Published Tuesday, January 22, 2019

Most non-EEA nationals applying for temporary leave to remain in the UK must pay an 'Immigration Health Surcharge' to the Home Office, in addition to the immigration application fee.

The ‘Immigration Health Surcharge’ came into effect on 6 April 2015, under powers in the Immigration Act 2014. The charge is paid as part of an immigration application depending on the type of visa or status. It is intended to “ensure that migrants make a proper financial contribution to the cost of their NHS care.” The Immigration (Health Charge) Amendment Order 2018 came into effect from 8 January 2019 and doubled the previous amount in each category.

Official information about the immigration health surcharge is available from the GOV.UK website. This includes details of which application categories are affected, and online tools to enable applicants to calculate how much they will have to pay.

Home Office news release briefly sets out the policy rationale for the charge. The Explanatory Memorandum to the Statutory Instrument implementing the charge gives a more detailed explanation.

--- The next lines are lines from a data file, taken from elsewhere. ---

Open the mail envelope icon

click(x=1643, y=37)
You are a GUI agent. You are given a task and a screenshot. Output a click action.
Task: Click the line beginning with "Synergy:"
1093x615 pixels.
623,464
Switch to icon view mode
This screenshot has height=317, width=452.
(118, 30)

1.1       Who must pay the charge?

As a general rule, non-European Economic Area (EEA) nationals must pay the charge if they are applying to come to or stay in the UK for longer than six months. Once they have paid the charge, they are entitled to free NHS treatment on the same basis as permanent residents, for the duration of their visa.

Visa applicants’ dependant family members must also pay the charge if they are coming to live in the UK.

Certain categories of applicant are exempt from paying the surcharge but still have access to free NHS treatment. The GOV.UK page ‘Pay for UK healthcare as part of your immigration application’ outlines those who are exempt.   

Visitors can only stay in the UK for six months or less. They do not have to pay the charge. Instead, they must pay for any NHS treatment they receive whilst in the UK at the point of access.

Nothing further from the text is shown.